What you should do
Please copy the stretch from "How do I perform: Toggle" through "click(x=14, y=35)", swapping "hamburger icon" for "menu icon" and leaving everything else unchanged.

Target pointing rows
--- begin ---
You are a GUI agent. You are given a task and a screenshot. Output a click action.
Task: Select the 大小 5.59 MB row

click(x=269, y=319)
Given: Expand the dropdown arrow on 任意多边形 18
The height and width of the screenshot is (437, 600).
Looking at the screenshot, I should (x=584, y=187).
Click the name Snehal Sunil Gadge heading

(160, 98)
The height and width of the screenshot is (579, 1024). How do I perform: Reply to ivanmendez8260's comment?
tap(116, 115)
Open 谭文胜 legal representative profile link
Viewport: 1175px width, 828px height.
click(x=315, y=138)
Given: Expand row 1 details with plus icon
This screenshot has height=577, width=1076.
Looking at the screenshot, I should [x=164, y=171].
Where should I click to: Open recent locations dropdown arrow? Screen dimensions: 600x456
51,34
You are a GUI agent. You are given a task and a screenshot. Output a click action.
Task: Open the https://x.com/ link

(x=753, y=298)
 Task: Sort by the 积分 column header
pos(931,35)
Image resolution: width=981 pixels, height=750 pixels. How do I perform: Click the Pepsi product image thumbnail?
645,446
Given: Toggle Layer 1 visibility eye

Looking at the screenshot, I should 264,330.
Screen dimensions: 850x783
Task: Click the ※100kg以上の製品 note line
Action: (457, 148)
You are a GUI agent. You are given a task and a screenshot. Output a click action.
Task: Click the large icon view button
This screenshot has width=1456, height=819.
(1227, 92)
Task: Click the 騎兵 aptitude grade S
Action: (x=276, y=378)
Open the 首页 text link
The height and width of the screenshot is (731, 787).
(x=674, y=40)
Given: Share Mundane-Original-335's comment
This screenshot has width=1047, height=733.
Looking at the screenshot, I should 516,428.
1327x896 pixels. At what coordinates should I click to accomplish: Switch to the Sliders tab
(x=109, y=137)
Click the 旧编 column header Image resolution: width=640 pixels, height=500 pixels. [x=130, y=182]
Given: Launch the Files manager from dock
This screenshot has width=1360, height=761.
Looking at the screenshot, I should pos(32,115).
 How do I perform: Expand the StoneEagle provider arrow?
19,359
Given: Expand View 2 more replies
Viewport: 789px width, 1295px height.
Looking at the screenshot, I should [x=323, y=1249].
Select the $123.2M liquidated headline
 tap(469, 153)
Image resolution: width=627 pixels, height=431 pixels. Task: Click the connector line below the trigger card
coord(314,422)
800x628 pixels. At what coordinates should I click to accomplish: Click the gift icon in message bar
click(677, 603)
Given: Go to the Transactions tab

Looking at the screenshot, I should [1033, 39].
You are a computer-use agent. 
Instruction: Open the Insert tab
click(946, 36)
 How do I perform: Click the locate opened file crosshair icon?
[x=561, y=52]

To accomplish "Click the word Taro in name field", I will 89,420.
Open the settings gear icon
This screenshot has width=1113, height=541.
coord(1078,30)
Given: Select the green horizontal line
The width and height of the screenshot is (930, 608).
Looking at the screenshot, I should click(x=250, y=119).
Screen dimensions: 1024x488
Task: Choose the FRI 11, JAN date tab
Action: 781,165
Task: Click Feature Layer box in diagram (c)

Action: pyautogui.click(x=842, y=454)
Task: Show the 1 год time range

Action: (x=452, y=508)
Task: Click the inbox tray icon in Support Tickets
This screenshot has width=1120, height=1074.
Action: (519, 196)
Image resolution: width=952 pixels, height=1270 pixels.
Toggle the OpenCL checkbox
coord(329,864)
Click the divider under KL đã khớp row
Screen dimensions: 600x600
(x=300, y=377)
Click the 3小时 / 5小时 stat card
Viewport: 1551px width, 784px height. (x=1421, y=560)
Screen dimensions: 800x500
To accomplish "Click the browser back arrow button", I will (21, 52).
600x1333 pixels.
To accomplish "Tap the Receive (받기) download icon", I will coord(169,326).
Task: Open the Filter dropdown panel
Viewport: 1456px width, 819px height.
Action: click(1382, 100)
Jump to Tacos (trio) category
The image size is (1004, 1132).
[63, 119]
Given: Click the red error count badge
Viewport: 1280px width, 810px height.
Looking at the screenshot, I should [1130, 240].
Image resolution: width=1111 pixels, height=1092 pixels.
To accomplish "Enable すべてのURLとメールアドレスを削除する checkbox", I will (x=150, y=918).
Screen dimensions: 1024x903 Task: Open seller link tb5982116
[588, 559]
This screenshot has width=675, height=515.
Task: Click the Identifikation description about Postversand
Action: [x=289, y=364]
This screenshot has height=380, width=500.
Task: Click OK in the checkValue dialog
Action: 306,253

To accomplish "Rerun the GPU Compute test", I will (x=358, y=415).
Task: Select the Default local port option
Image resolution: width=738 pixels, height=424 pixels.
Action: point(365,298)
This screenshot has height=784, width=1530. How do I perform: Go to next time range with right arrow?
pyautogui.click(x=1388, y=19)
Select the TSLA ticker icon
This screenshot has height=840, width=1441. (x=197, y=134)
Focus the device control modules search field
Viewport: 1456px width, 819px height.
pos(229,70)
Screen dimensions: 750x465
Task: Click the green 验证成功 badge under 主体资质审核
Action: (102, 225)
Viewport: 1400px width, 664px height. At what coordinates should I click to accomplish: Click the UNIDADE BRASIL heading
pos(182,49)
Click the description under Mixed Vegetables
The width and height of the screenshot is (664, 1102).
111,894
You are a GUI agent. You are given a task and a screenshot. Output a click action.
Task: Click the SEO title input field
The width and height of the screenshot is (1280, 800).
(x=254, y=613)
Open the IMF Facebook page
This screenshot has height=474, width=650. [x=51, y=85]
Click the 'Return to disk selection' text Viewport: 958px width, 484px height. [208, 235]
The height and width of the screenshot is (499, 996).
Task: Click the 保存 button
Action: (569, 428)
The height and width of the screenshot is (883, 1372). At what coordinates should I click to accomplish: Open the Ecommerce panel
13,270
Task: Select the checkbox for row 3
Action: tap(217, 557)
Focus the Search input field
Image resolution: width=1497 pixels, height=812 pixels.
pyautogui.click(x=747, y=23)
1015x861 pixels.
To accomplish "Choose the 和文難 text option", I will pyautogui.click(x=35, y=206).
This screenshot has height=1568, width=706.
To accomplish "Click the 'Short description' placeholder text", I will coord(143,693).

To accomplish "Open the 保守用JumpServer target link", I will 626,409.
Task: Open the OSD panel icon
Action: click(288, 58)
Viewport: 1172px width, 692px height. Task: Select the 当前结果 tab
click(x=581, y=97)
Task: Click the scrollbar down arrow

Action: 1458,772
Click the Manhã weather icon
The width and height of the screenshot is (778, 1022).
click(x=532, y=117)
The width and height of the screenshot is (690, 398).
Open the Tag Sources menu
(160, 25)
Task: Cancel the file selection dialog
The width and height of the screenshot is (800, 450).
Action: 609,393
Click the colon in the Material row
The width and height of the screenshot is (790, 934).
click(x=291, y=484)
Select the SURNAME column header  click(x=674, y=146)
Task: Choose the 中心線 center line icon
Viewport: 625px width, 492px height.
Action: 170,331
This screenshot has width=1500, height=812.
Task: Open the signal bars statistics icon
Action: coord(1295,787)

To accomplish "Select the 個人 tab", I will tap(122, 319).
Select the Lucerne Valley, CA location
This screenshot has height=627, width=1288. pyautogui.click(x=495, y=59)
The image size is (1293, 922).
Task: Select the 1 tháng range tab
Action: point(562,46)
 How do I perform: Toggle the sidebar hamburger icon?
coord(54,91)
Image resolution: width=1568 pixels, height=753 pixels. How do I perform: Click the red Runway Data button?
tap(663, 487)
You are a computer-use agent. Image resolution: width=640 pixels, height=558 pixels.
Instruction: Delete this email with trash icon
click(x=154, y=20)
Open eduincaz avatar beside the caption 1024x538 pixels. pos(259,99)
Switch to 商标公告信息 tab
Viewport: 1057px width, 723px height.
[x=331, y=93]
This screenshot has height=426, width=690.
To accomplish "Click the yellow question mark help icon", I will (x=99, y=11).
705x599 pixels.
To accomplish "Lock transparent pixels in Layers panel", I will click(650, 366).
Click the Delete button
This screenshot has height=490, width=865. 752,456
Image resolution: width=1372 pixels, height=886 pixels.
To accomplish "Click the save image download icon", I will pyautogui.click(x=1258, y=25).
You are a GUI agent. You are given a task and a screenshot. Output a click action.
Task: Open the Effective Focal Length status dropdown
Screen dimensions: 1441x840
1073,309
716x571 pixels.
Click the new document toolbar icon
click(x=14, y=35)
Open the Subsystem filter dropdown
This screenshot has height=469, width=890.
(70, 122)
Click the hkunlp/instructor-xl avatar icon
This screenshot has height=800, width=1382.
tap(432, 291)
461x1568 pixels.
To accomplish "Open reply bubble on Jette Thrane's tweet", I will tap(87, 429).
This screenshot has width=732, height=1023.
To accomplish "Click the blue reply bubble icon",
--- end ---
Final answer
 How do I perform: Toggle the sidebar menu icon?
coord(54,91)
Image resolution: width=1568 pixels, height=753 pixels. How do I perform: Click the red Runway Data button?
tap(663, 487)
You are a computer-use agent. Image resolution: width=640 pixels, height=558 pixels.
Instruction: Delete this email with trash icon
click(x=154, y=20)
Open eduincaz avatar beside the caption 1024x538 pixels. pos(259,99)
Switch to 商标公告信息 tab
Viewport: 1057px width, 723px height.
[x=331, y=93]
This screenshot has height=426, width=690.
To accomplish "Click the yellow question mark help icon", I will (x=99, y=11).
705x599 pixels.
To accomplish "Lock transparent pixels in Layers panel", I will click(650, 366).
Click the Delete button
This screenshot has height=490, width=865. 752,456
Image resolution: width=1372 pixels, height=886 pixels.
To accomplish "Click the save image download icon", I will pyautogui.click(x=1258, y=25).
You are a GUI agent. You are given a task and a screenshot. Output a click action.
Task: Open the Effective Focal Length status dropdown
Screen dimensions: 1441x840
1073,309
716x571 pixels.
Click the new document toolbar icon
click(x=14, y=35)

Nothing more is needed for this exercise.